Would you like to elaborate on the Taoist saying ‘In movement, find calm, in calm, find movement’?
“We are talking about Yin/Yang, one of the basic laws of Traditional Chinese Medicine, of the continuous alternation between manifest (Yin) and immanent (Yang), between matter and energy, both complementary and indispensable to the manifestation of life and its proper unfolding.
“Life originates in the vacuum, in the great void where all possibilities are present, as quantum physics also confirms. We need emptiness in order to create collective and individual reality, which is then manifested by the creative act, by the setting into motion of energy, by the Yang fertilising matter (the Yin).

“Tai Chi is many things, including moving meditation. It is a practice that, by harmonising the function of the nervous system, rebalances the activity of the sympathetic nervous system with that of the parasympathetic nervous system: activity and rest, fullness and emptiness. If one of these two aspects predominates over the other, the individual becomes unbalanced and ill. In our society, the difficulty with sleep of many people, for example, speaks of an over-activity of the sympathetic nervous system.

She is the founder of the San-Bao association
when it was born with what purpose?

“The San Bao association was established in 2007 with the aim of spreading the teaching and initiation into sport in Trentino in the martial arts and all the classical Tao arts. In particular, our association aims to promote knowledge of Tai Chi kung, according to the ancient principles of Taoist philosophy, compared in the light of Western scientific discoveries.
“It becomes clearer for us Westerners to practise ancient exercises if we understand their value.
“All the other activities proposed over time relate to these principles, as the aim of Man of all times and latitudes has always been to find a psycho-physical and spiritual balance.

What are the main activities proposed by the San Bao Association?
“Our main activities are related to offering training courses in Tai Chi Kung, to be understood as a martial technique, a discipline for well-being, meditation in movement, and an evolutionary discipline.
“Following multiple scientific validations, scientists believe that the studies carried out provide a solid base of evidence to support that the practice of Tai Chi and Chi Kung (Qi Gong) offers benefits to bone health, the cardiovascular and respiratory systems; improves physical function and balance; prevents falls; and offers psychological benefits by improving overall quality of life.
“In addition to this we offer complementary courses in Traditional Chinese Medicine, Enneagram, Meditation, etc.”

Future plans?
“Our proposals are constantly growing.

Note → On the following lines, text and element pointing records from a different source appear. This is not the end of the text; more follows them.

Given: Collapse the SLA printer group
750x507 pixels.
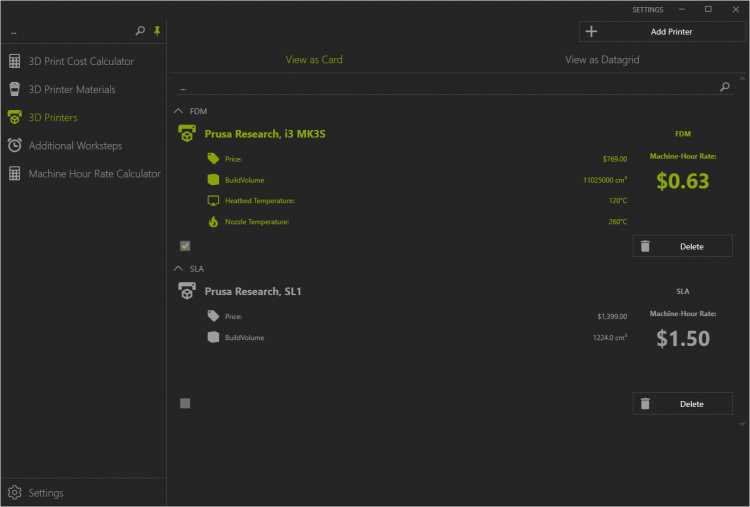Looking at the screenshot, I should [x=179, y=269].
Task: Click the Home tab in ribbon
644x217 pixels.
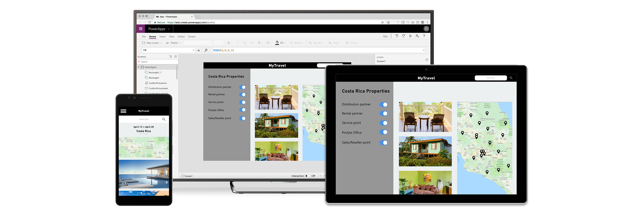Action: pos(152,36)
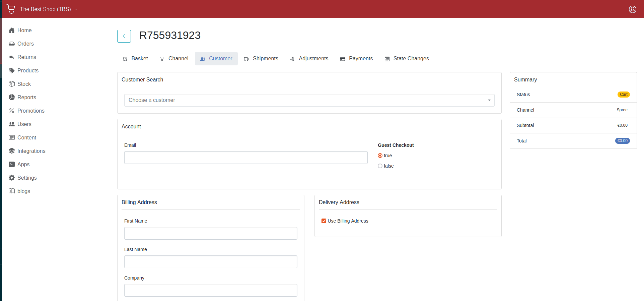Click the Stock box icon in sidebar

12,84
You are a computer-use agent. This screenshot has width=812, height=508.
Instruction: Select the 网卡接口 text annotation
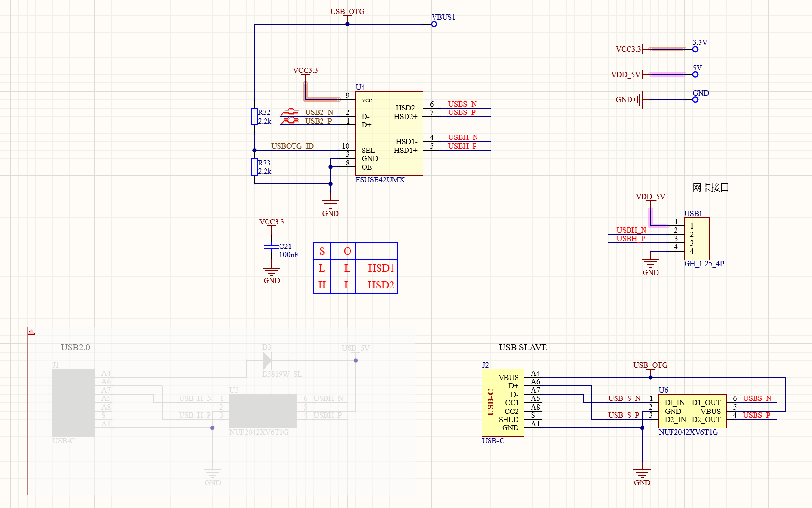click(x=710, y=188)
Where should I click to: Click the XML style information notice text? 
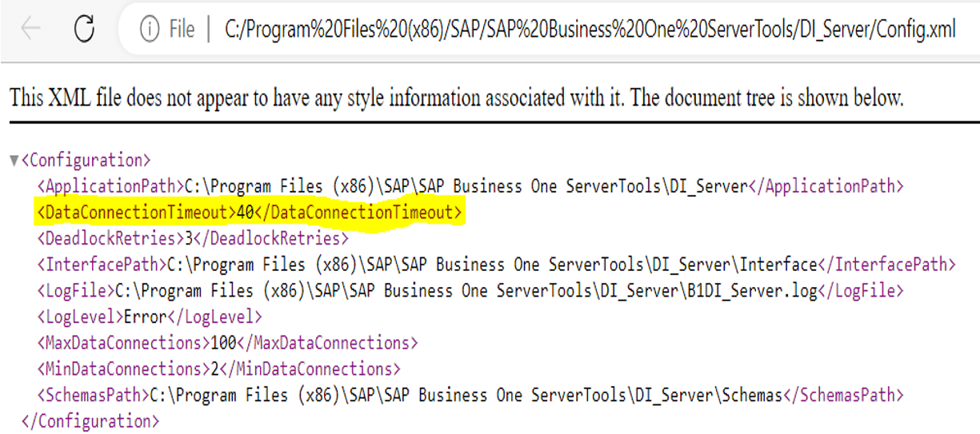coord(456,98)
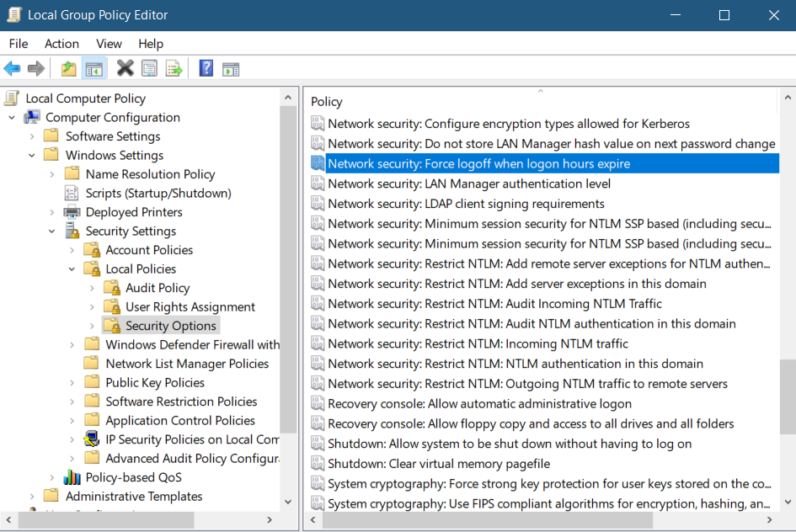Image resolution: width=796 pixels, height=532 pixels.
Task: Click the Back navigation arrow
Action: click(12, 68)
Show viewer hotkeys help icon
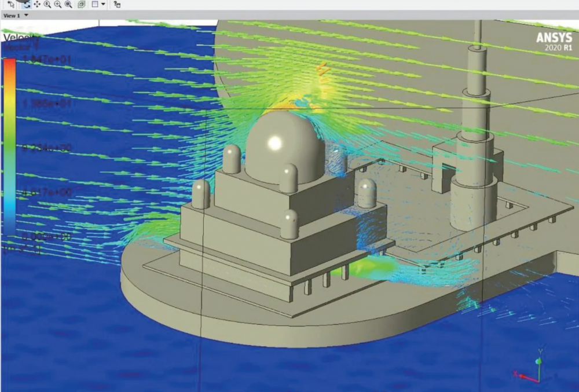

Indeed, I firmly believe that modern man can benefit greatly from integrated work, where body, mind and spirit can regain their rightful place.
“To this end, on 25 September there will be a party to present our activities, which we invite all readers to attend.
“We will start by talking about dietetics with the lecture given by our study group, followed by a presentation of Tai Chi Kung courses and a lecture where I will talk about EnneaMediCina, the way to recover health according to the principles of the Enneagram, integrated with the laws of Chinese Medicine, all in the light of the latest discoveries in neuroscience.
“The EnneaMediCina books published a few months ago are available in all online stores.
“Last but not least, we will offer a dinner with a tasting menu of vegetarian, gluten-free, vegan and dairy-free autumn products on request, prepared by a well-known local chef. Suitable for everyone, then!”

For the next season, starting in October 2015, we will be proposing an intensive Tai Chi Kung activity, with the novelty of a children’s course, a Daoyin course: exercises for health (on Fridays during the lunch break), training in Traditional Chinese Medicine, another in Enneagram and Meditation evenings.